Anderson was referring to Visalia Police Officer James Rapozo, whose tragic line-of-duty death on January 9, 1998, was an impetus for the memorial’s creation. Prior to serving the citizens of Visalia, Rapozo had worked for the Hanford Police Department and Kings County Sheriff’s Office. “He had maintained many close relationships in Kings County, and his death impacted our law enforcement community,” says Nate Ferrier, secretary/treasurer for PORAC’s Central California Chapter and member of the Kings County Deputy Sheriff’s Association. (Ferrier also shared that Rapozo’s son, Max, followed in his father’s footsteps and currently serves as a deputy and K-9 handler for the Kings County Sheriff’s Office.)
When the research began for the names to be added to the memorial, information was discovered on two law enforcement deaths from the 1800s, Solomon Gladden (EOW 1893) and Constable Bird (EOW 1895). “Very little was known about these two men, but their stories were uncovered thanks to the creation of the memorial,” Ferrier says.
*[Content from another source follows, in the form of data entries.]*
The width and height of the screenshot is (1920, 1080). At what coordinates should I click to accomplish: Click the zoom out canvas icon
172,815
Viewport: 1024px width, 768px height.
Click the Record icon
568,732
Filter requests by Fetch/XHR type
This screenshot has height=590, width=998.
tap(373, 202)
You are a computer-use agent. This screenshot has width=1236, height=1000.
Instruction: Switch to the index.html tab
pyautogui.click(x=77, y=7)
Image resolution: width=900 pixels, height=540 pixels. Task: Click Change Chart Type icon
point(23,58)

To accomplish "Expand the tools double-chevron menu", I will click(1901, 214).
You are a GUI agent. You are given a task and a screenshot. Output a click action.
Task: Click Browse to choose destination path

When the memorial was dedicated, the names of Gladden and Bird were etched onto the top of the granite marker along with Rapozo and two other officers who made the ultimate sacrifice, Dean J. Esquibel (EOW 8/21/1985) and William E. Lehn (EOW 6/21/1994). Their names rest above LAPD Sergeant George Hahn’s poem, “The Monument,” which is inscribed on the front of the marker. The memorial is located in close proximity to the county’s Military Memorial Wall, which honors local heroes who gave their lives serving the country.
The KCPOA disbanded soon after the memorial was dedicated, “and from what I have learned, Eric was their final president,” Ferrier shares. “He certainly left his mark on the law enforcement community in Kings County by helping to create our memorial.” Sadly, he added, Anderson passed away earlier this year.
Since the dedication ceremony, the Kings County Peace Officer Memorial Service has been held at the monument each May. Local agencies take turns hosting the service and preparing the event, which includes various speakers, the playing of “Taps,” military flyovers and more. “The event serves as a reminder how dangerous law enforcement can be and provides a moment to remember our fallen heroes,” Ferrier shares. “Not only does the community come out to support peace officers, but many retired law enforcement members attend the event. It allows for new law enforcement members to interact with past members.”
In May 2000, a sixth officer was added to the memorial, Kings County Deputy Sheriff Alan T. Sharra (EOW 12/27/1999), who was killed in a traffic accident while en route to assist another deputy. To further memorialize Sharra, in 2019, the Kings County DSA and Kings County Sheriff Dave Robinson worked with Assemblymember Rudy Salas to designate a portion of Highway 41, near Stratford, in his honor. The dedication ceremony for the memorial highway sign was held in December 2019, 20 years almost to the day after Sharra’s death. Earlier that same year, in May, Sharra was remembered during the annual memorial service. His widow, Gina Sharra, attended both ceremonies.
“I had a personal connection to Deputy Sharra’s death,” Ferrier shares. “The day he was killed was my very first day of FTO. I took great pleasure in helping to make the Sharra Memorial Highway a reality.”